I sogni dell’invasore
L’Iraq ha seguito un percorso simile. Sotto Saddam Hussein, la
compagnia petrolifera di stato Iraq Petroleum Company (IPC) produceva
fino a 2,8 milioni di barili al giorno fino al 1991, quando la Prima
Guerra del Golfo contro gli USA e le seguenti sanzioni fecero scendere
la produzione a mezzo milione al giorno. Anche se dal 2001 la
produzione è di nuovo risalita a circa 2,5 milioni di barili al
giorno, non ha mai raggiunto i picchi precedenti. Mentre il Pentagono
preparava un’invasione all’Iraq alla fine del 2002, comunque, insiders
dell’amministrazione ed esuli iracheni ben inseriti, parlavano
sognanti di una età dell’oro che sarebbe arrivata, in cui le compagnie
petrolifere straniere sarebbero state invitate a tornare nel paese, la
compagnia statale petrolifera sarebbe stata privatizzata e la
produzione avrebbe raggiunto livelli mai visti prima.
Chi può dimenticare lo sforzo che l’amministrazione Bush e i suoi
funzionari a Bagdad hanno messo in atto per avverare il loro sogno?
Dopo tutto, i primi soldati americani che avevano raggiunto la
capitale irachena avevano assicurato l’incolumità del palazzo del
Ministero del Petrolio, anche se avevano permesso ai saccheggiatori
iracheni di regnare sovrani nel resto della città.

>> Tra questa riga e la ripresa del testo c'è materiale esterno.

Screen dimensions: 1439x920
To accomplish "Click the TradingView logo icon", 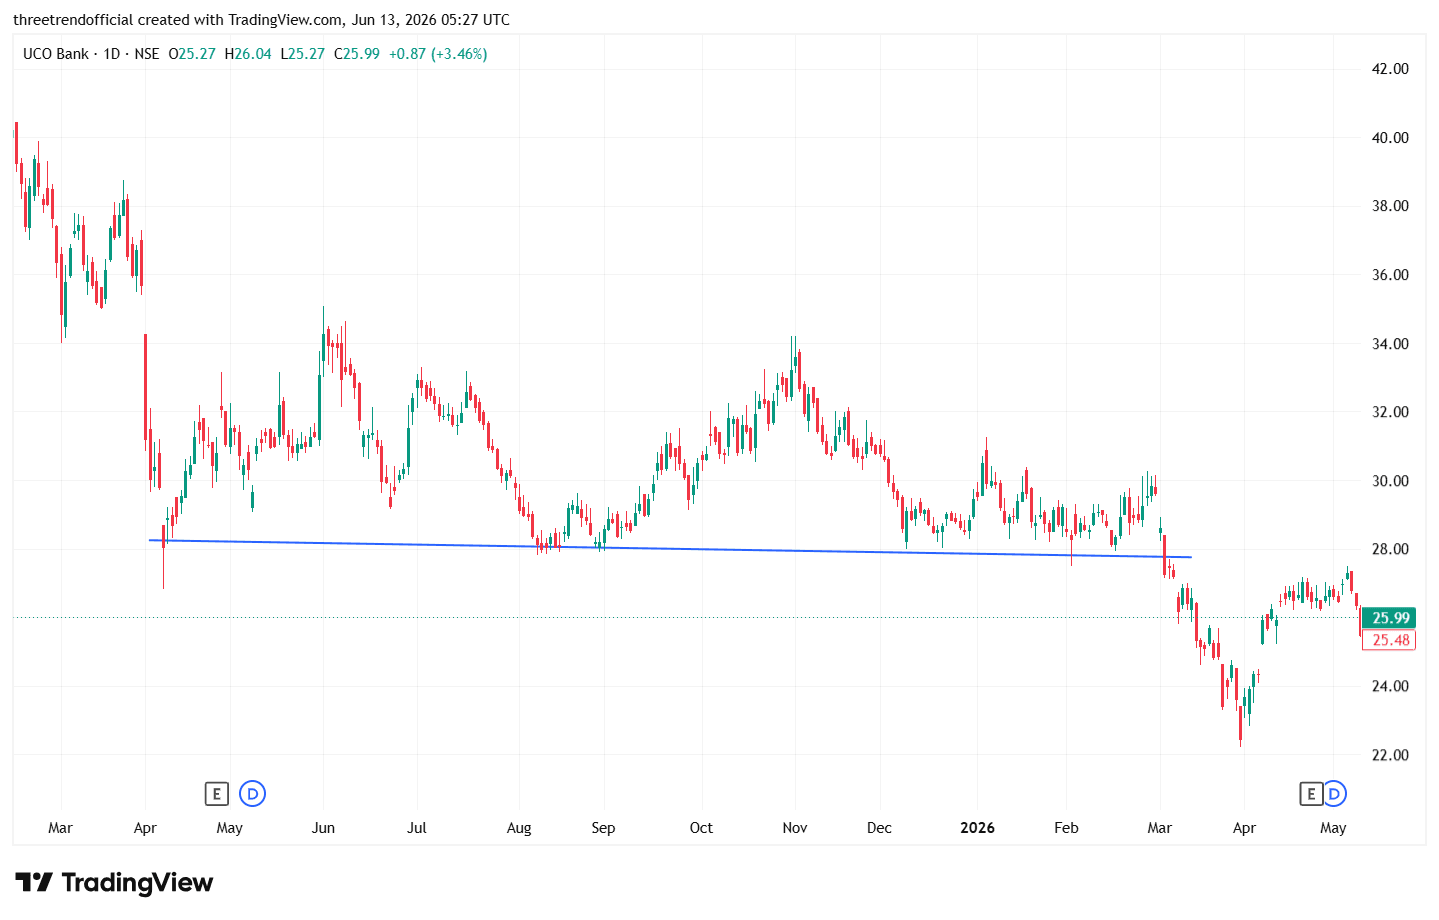I will pyautogui.click(x=34, y=882).
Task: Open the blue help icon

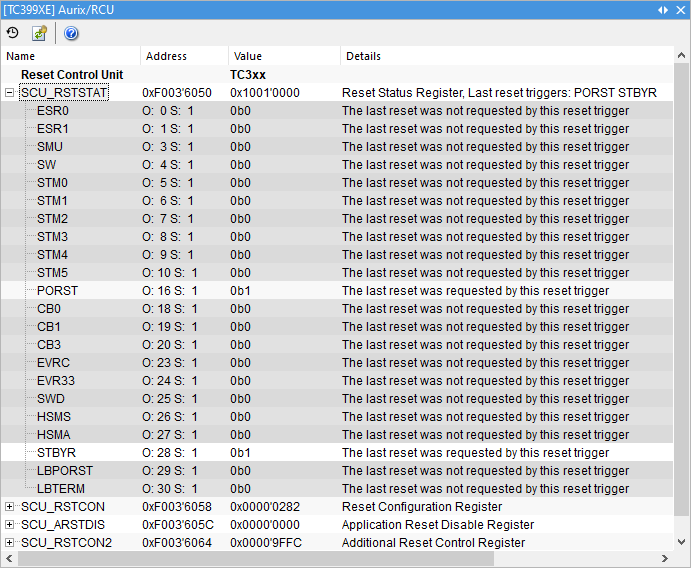Action: click(x=71, y=33)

Il Ten. Paul Bremer
III, il proconsole poi scelto da Bush per supervisionare la creazione
di un nuovo Iraq, portò sul posto un team di dirigenti petroliferi
americani per supervisionare la privatizzazione dell’industria
petrolifera del paese, mentre il Dipartimento per l’Energia degli USA
previde fiduciosamente nel maggio 2003 che la produzione irachena
sarebbe cresciuta a 3,4 milioni di barili al giorno nel 2005, 4,1
milioni entro il 2010 e 5,6 milioni entro il 2020.
Nulla di tutto ciò è naturalmente accaduto. Per molti iracheni, la
decisione degli USA di mettersi immediatamente a capo del Ministero
del Petrolio è stata un punto di svolta istantaneo che ha trasformato
il possibile sostegno per il rovesciamento di un regime tirannico in
rabbia ed ostilità. La presa di posizione di Bremer per privatizzare
la compagnia petrolifera di stato ha similmente prodotto una feroce
reazione nazionalista tra gli ingegneri petroliferi iracheni, che
hanno sostanzialmente affondato il piano. Abbastanza presto è
scoppiata un’insurrezione Sunnita su larga scala. La produzione di
petrolio è rapidamente crollata, attestandosi a soli 2 milioni di
barili al giorno tra il 2003 e il 2009. Durante il 2010 essa è
finalmente tornata a 2,5 milioni di barili – ben lontana da quella
sognata di 4,1 milioni di barili.
Non è difficile disegnare una conclusione: gli sforzi da parte di
stranieri per controllare l’ordine politico in Medio Oriente per il
bene della produzione del petrolio genereranno inevitabilmente
pressioni compensative il cui risultato sarà una minore produzione.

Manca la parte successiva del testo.